Everything that *can* be handled with pattern matching *should* be
handled with pattern matching; there's no reason to drag the list
length with you. This definition can also be used in all directions:
%?- n_ts(N, Ts).
%@ N = 0,
%@ Ts = [];
%@ N = 1,
%@ Ts = [t(1)] ;
%@ ... etc.
On top of it, it's much faster. Making it *not* tail recursive makes
it faster still on enumeration. However, it uses more local stack when
the list is given.
--
comp.lang.prolog FAQ: http://www.logic.at/prolog/faq/
| |
| Markus Triska 2007-09-21, 7:08 pm |
|
> The actual reason is that the second version recomputes LengthMinusOne
> way more often (each time t/1 backtracks).
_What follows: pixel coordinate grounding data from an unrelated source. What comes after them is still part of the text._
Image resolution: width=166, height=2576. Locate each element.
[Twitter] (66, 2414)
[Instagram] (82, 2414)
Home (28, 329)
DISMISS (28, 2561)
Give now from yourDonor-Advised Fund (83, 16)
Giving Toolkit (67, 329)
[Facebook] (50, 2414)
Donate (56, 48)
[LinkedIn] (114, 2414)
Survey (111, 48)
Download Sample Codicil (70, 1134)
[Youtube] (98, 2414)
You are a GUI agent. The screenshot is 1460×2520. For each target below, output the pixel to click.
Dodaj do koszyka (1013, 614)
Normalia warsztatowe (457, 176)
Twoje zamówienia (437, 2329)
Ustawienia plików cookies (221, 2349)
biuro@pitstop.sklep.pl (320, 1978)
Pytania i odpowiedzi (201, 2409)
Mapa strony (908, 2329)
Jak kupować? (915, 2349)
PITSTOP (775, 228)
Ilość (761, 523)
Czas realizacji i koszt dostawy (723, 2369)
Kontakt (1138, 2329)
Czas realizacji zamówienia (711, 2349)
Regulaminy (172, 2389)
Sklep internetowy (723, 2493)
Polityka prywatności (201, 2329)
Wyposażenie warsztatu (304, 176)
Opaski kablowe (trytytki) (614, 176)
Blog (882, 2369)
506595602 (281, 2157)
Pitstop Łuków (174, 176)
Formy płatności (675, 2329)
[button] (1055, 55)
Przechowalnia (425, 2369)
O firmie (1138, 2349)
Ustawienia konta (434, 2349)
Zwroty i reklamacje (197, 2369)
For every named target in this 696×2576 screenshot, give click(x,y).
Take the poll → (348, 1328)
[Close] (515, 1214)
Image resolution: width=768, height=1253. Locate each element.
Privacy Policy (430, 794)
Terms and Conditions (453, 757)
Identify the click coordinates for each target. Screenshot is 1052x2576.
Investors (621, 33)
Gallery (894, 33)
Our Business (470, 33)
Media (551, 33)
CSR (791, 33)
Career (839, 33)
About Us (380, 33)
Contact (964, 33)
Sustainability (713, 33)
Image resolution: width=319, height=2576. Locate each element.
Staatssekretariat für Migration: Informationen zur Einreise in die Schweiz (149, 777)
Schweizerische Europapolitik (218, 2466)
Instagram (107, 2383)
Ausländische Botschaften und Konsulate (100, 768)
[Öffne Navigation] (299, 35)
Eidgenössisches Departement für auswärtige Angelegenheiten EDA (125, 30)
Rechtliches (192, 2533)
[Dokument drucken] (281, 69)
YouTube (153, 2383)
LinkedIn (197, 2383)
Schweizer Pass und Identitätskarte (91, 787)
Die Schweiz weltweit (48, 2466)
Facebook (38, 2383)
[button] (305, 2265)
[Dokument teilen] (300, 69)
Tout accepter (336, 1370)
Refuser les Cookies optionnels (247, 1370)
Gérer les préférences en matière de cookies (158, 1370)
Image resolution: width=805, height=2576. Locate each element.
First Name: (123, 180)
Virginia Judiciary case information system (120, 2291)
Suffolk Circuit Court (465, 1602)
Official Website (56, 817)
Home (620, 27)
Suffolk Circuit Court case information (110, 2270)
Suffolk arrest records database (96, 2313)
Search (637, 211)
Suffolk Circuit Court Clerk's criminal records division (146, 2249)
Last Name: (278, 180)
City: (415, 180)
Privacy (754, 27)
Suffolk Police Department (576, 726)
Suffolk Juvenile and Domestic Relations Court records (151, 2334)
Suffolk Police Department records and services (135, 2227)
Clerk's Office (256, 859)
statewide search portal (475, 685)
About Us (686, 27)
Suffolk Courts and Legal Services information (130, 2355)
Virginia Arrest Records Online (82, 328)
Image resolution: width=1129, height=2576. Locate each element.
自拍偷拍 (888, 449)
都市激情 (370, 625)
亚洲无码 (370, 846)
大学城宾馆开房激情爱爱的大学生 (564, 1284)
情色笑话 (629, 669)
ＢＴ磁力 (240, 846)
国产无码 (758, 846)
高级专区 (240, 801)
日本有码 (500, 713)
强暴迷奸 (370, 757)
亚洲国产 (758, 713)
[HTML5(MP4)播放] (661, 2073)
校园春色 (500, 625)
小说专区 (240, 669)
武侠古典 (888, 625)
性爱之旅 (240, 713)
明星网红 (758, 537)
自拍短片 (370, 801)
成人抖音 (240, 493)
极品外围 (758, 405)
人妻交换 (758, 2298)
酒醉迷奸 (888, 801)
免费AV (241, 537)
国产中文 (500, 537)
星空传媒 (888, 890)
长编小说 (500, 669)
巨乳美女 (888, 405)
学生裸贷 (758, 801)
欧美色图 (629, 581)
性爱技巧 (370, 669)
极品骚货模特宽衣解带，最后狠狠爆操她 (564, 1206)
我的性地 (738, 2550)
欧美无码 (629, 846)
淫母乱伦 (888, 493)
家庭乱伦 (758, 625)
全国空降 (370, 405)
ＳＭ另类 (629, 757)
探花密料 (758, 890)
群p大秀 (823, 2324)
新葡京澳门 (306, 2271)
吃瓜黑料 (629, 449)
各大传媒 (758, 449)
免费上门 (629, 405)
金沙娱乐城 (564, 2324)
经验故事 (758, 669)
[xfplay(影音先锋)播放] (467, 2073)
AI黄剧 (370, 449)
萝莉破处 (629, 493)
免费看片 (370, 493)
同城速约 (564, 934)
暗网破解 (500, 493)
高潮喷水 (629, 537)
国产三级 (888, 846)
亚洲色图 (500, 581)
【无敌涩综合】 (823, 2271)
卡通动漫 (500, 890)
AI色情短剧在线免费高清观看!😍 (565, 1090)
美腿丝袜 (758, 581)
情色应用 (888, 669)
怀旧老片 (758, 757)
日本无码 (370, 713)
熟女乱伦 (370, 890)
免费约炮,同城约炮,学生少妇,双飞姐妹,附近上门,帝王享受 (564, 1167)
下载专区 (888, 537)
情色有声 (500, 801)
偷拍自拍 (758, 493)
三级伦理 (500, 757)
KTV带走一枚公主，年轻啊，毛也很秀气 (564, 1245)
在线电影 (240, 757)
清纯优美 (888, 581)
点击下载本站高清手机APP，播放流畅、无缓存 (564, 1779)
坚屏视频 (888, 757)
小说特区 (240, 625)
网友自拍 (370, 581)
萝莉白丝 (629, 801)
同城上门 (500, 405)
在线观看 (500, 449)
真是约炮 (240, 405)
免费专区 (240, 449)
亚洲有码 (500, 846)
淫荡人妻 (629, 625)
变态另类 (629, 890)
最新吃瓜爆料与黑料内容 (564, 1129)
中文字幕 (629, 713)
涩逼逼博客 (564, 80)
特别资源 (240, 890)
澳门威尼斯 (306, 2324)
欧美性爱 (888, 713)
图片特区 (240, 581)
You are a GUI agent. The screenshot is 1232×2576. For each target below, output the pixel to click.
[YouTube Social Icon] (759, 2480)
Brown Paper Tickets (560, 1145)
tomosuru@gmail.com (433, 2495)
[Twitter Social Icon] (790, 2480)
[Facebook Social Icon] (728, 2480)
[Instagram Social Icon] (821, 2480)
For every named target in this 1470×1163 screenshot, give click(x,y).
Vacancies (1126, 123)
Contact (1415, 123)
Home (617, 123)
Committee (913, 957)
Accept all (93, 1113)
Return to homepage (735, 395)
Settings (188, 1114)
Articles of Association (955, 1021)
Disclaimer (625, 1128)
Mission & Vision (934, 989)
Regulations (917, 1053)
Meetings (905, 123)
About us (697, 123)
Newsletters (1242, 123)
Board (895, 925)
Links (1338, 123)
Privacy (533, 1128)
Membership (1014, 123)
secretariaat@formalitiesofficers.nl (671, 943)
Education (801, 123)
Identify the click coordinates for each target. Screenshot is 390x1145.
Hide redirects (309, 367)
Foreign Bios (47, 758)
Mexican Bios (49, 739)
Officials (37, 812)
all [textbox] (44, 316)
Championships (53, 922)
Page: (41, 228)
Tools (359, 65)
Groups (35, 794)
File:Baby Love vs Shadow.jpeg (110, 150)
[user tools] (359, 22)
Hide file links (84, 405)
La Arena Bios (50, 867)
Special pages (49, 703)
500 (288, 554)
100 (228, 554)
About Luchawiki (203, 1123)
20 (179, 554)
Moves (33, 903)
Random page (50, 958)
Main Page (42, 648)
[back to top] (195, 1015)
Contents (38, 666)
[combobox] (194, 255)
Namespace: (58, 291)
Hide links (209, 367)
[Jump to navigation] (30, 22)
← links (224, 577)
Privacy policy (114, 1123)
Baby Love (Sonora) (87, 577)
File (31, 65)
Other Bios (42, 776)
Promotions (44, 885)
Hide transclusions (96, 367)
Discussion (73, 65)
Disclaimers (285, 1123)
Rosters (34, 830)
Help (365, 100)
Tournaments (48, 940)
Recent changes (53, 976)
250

Instead of time/1, use
> profile/1 to see that the second versions spends more time in is/2.
Sorry, the costly part is length/2; I also recommend the "seconds"
view of the profiler.
| |
| Markus Triska 2007-09-21, 7:08 pm |
|
> The actual reason is that the second version recomputes
Sorry, this explanation is flawed; the other part of the message holds.
| |
| bart demoen 2007-09-21, 7:08 pm |
| On Fri, 21 Sep 2007 08:17:12 -0700, Chui Tey wrote:
> Take this rather simple query:
>
> t(1).
> t(2).
> t(4).
>
> listofTs_1([], 0).
>
> listofTs_1([t(H)|T], Length):-
> LengthMinusOne is Length - 1,
> length(T, LengthMinusOne),
> t(H),
> listofTs_1(T, LengthMinusOne).
>
> % returns t(1), t(1), ...], [t(2), t(1), ...], ...
>
> ?- time((listofTs_1(L, 10), fail)).
> % 236,193 inferences, 0.08 CPU in 0.08 seconds (100% CPU, 3023270
> Lips)
>
> listofTs_1b([], 0).
>
> listofTs_1b([t(H)|T], Length):-
> t(H),
> LengthMinusOne is Length - 1,
> length(T, LengthMinusOne),
> listofTs_1b(T, LengthMinusOne).
>
> ?- time((listofTs_1b(L, 10), fail)).
> % 472,385 inferences, 0.14 CPU in 0.14 seconds (100% CPU, 3359182
> Lips)
>
> Shuffling the innocuous t(H) to the top of the list costs double the
> number of inferences. After thinking a bit about it, it makes sense
> why this is so - since it makes an extra inference that a length-check
> would have discarded. Is it good idiomatic prolog to do all length
> declaration upfront, or am I drawing too long a bow from one single
> experiment?
You might not believe this, but it is possible to deduce automatically the
complexity of a query from the Prolog code. In the first case, the
recurrence equation would be something like:
cost(N) = 1 + a*(N-1) + 3*cost(N-1)
where the 3 is related to the fact that t/1 has 3 facts.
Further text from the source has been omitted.